== Dataset excerpts ==
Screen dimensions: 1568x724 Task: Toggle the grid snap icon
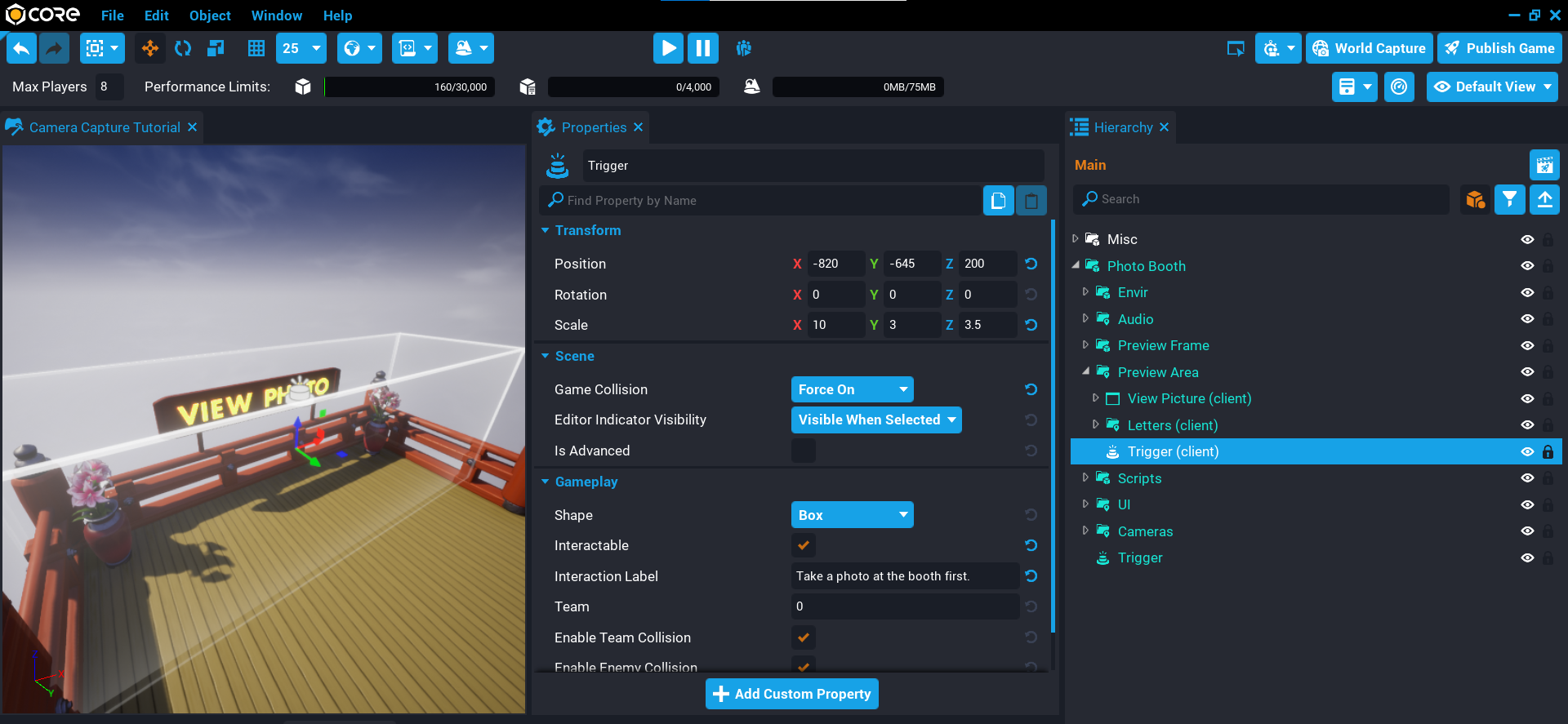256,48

--

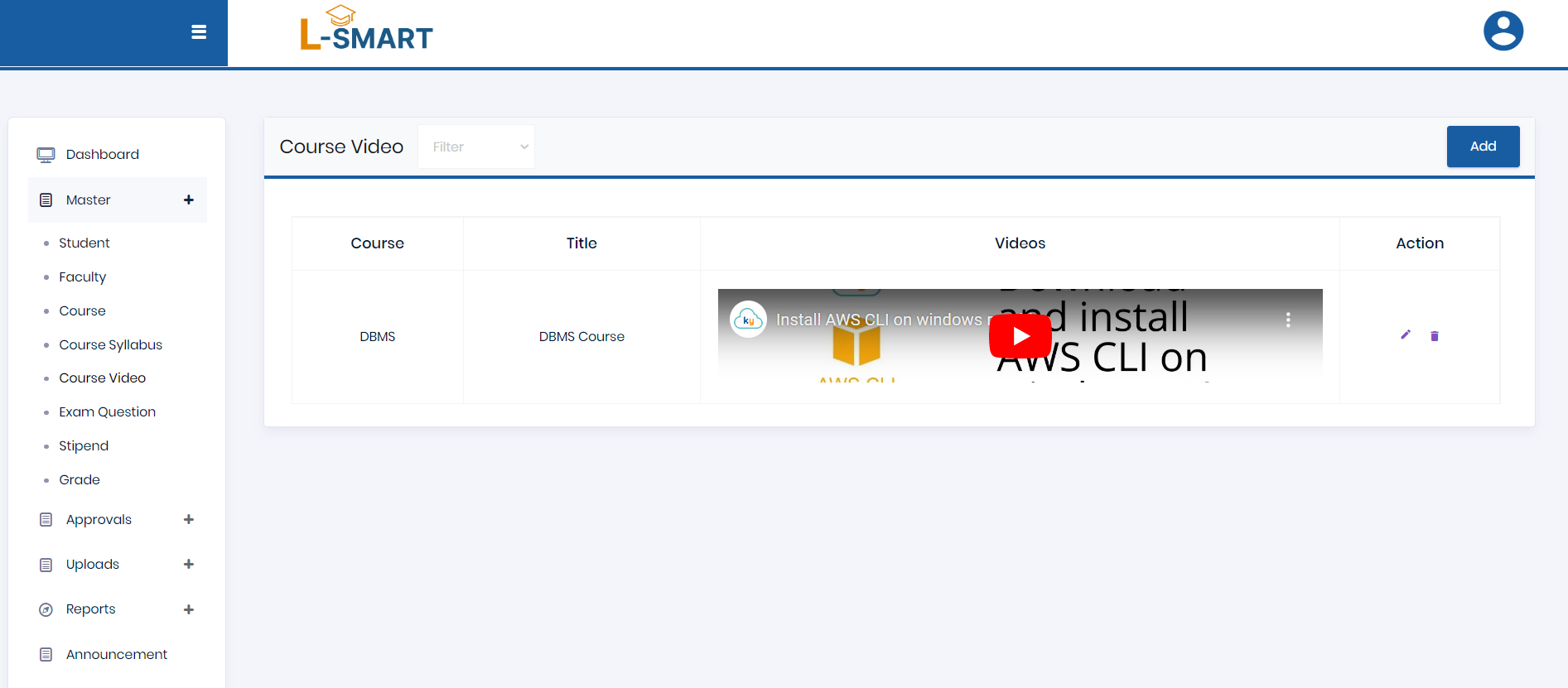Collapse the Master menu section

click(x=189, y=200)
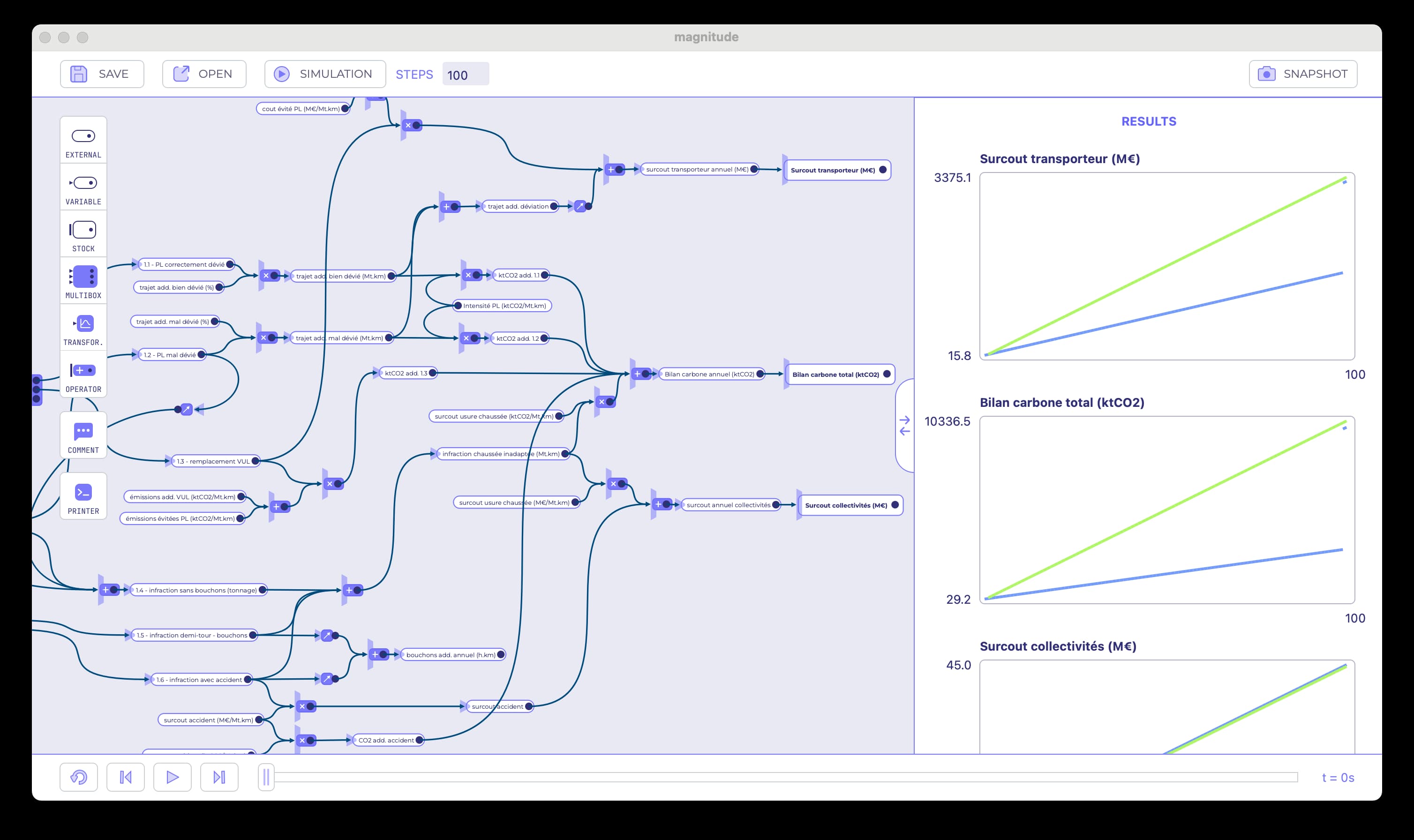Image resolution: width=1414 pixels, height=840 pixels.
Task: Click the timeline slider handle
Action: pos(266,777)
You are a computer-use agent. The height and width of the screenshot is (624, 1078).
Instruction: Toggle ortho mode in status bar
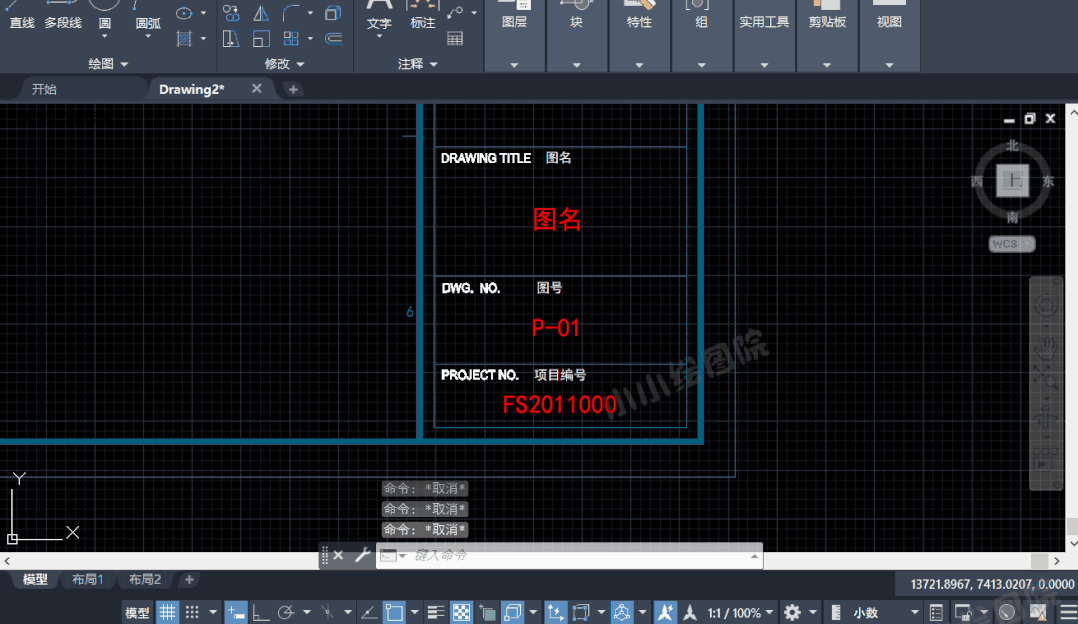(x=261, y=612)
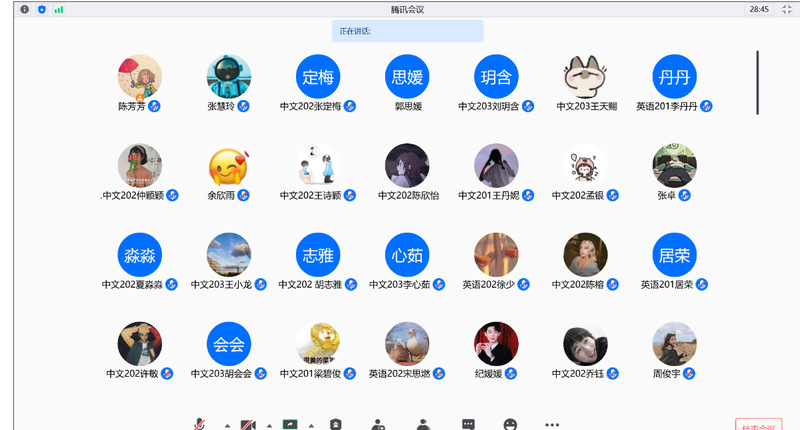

--

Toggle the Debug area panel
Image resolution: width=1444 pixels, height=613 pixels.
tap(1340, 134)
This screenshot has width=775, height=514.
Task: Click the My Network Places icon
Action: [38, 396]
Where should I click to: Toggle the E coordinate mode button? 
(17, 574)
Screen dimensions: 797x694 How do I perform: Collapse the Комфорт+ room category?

== Task objective ==
Look through the data above and return exactly the lines from the one that contains "Where should I" to the one that contains "Screen dimensions: 797x694", inclusive, with nothing else.

== Task response ==
Where should I click to: Toggle the E coordinate mode button? 
(17, 574)
Screen dimensions: 797x694 How do I perform: Collapse the Комфорт+ room category?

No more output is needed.